## Task requirements
Please turn the records starting at the line that contains "The image size is (1024, 914)." and ending at the line that contains "[x=87, y=187]" into a Markdown table with the columns Row and Line, giving each line a row number and leaving out blank lines.

╔══

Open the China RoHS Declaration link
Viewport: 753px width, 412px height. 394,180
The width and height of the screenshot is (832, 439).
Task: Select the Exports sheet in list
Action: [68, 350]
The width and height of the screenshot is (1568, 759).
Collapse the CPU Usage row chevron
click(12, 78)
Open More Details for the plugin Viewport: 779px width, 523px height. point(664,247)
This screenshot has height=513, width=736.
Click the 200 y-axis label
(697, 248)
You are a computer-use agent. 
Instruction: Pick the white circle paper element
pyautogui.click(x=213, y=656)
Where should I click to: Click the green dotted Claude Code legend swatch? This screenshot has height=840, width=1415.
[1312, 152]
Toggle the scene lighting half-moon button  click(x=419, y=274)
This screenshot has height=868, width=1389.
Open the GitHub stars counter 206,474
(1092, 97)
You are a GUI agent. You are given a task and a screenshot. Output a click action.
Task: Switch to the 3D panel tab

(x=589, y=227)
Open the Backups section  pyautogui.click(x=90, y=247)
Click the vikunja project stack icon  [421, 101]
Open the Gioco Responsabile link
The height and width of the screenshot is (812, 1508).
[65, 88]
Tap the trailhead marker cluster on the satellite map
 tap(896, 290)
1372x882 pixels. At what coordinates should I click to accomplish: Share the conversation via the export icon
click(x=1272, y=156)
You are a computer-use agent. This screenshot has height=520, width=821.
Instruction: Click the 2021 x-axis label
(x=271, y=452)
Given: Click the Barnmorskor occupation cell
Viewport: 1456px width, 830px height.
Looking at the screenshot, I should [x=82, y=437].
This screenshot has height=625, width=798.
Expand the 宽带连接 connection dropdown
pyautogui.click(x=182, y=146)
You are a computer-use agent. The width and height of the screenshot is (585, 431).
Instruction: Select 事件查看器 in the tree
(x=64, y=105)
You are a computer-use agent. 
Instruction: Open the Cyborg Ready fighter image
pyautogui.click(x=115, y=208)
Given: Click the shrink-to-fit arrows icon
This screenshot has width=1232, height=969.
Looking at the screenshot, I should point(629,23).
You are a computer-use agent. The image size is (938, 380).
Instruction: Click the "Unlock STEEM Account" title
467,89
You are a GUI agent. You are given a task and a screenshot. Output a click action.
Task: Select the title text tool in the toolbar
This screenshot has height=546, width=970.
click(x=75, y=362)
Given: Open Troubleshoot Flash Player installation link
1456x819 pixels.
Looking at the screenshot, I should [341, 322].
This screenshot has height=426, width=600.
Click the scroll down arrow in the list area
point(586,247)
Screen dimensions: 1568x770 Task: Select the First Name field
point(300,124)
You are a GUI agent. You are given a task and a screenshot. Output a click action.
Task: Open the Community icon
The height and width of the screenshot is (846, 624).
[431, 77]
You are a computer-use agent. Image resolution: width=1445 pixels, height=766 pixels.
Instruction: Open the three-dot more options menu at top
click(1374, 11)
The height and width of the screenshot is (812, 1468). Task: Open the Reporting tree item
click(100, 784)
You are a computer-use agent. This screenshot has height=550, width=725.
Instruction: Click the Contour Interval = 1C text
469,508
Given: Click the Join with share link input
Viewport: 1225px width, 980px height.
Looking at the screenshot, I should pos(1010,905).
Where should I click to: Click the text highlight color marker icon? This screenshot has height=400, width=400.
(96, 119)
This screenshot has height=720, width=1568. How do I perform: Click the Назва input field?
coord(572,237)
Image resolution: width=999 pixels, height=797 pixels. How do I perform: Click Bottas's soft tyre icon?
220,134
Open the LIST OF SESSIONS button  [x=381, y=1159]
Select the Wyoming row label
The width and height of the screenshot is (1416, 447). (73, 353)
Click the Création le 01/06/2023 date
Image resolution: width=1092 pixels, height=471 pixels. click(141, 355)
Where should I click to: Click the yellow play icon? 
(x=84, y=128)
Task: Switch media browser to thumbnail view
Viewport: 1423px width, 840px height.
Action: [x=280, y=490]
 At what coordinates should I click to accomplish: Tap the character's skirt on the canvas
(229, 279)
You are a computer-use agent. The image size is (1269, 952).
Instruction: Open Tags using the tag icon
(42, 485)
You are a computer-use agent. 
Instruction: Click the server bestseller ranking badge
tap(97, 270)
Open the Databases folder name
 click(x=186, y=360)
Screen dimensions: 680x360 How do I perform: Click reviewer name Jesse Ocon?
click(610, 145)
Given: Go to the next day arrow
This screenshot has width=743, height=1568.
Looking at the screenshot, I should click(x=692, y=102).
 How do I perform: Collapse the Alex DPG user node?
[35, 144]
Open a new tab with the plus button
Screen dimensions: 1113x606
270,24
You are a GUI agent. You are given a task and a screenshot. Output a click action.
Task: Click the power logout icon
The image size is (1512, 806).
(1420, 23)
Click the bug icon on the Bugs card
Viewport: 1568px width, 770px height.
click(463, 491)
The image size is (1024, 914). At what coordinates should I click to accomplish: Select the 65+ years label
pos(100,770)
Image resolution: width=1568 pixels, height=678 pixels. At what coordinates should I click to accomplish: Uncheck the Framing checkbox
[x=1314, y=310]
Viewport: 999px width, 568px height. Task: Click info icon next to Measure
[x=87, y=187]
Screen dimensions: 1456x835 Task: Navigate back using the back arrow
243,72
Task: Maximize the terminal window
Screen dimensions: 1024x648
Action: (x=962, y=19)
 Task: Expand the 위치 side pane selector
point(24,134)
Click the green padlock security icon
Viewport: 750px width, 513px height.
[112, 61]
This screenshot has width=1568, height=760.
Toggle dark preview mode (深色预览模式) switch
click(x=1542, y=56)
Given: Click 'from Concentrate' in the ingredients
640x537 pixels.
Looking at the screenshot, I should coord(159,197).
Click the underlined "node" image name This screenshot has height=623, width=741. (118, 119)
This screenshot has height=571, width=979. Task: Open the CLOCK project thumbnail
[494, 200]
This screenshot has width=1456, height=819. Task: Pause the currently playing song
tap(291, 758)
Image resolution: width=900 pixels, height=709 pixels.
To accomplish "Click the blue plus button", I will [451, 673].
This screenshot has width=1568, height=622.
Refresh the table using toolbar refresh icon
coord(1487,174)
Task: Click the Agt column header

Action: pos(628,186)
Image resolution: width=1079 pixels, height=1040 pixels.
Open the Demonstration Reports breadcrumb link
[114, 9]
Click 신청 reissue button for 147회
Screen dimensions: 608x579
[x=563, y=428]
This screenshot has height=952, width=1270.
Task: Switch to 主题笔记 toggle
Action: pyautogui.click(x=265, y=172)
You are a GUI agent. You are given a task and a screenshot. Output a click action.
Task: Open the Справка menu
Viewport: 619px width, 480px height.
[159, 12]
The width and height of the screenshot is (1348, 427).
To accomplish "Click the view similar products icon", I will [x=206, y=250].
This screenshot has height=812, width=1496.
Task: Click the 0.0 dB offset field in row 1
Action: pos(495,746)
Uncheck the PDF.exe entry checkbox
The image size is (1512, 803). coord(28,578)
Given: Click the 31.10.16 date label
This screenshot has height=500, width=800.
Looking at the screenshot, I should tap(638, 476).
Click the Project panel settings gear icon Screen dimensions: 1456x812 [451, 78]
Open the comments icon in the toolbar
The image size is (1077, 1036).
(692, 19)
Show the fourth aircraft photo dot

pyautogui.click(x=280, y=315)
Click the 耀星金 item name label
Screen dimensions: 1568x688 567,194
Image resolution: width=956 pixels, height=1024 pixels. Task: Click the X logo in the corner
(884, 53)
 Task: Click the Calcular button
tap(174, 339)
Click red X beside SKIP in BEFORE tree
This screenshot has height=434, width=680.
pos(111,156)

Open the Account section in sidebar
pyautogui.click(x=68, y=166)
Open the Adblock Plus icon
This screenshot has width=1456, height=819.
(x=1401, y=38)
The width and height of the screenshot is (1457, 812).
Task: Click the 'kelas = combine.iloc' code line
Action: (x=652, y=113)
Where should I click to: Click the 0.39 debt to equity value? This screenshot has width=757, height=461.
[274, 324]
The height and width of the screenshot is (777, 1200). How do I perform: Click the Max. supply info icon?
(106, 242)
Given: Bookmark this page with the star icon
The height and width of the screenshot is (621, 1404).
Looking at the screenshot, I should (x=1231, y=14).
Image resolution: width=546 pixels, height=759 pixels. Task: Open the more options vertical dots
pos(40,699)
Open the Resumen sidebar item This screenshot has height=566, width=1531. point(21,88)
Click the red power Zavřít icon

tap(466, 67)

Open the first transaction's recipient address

╚══

## Task answer
| Row | Line |
|---|---|
| 1 | The image size is (1024, 914). At what coordinates should I click to accomplish: Select the 65+ years label |
| 2 | pos(100,770) |
| 3 | Image resolution: width=1568 pixels, height=678 pixels. At what coordinates should I click to accomplish: Uncheck the Framing checkbox |
| 4 | [x=1314, y=310] |
| 5 | Viewport: 999px width, 568px height. Task: Click info icon next to Measure |
| 6 | [x=87, y=187] |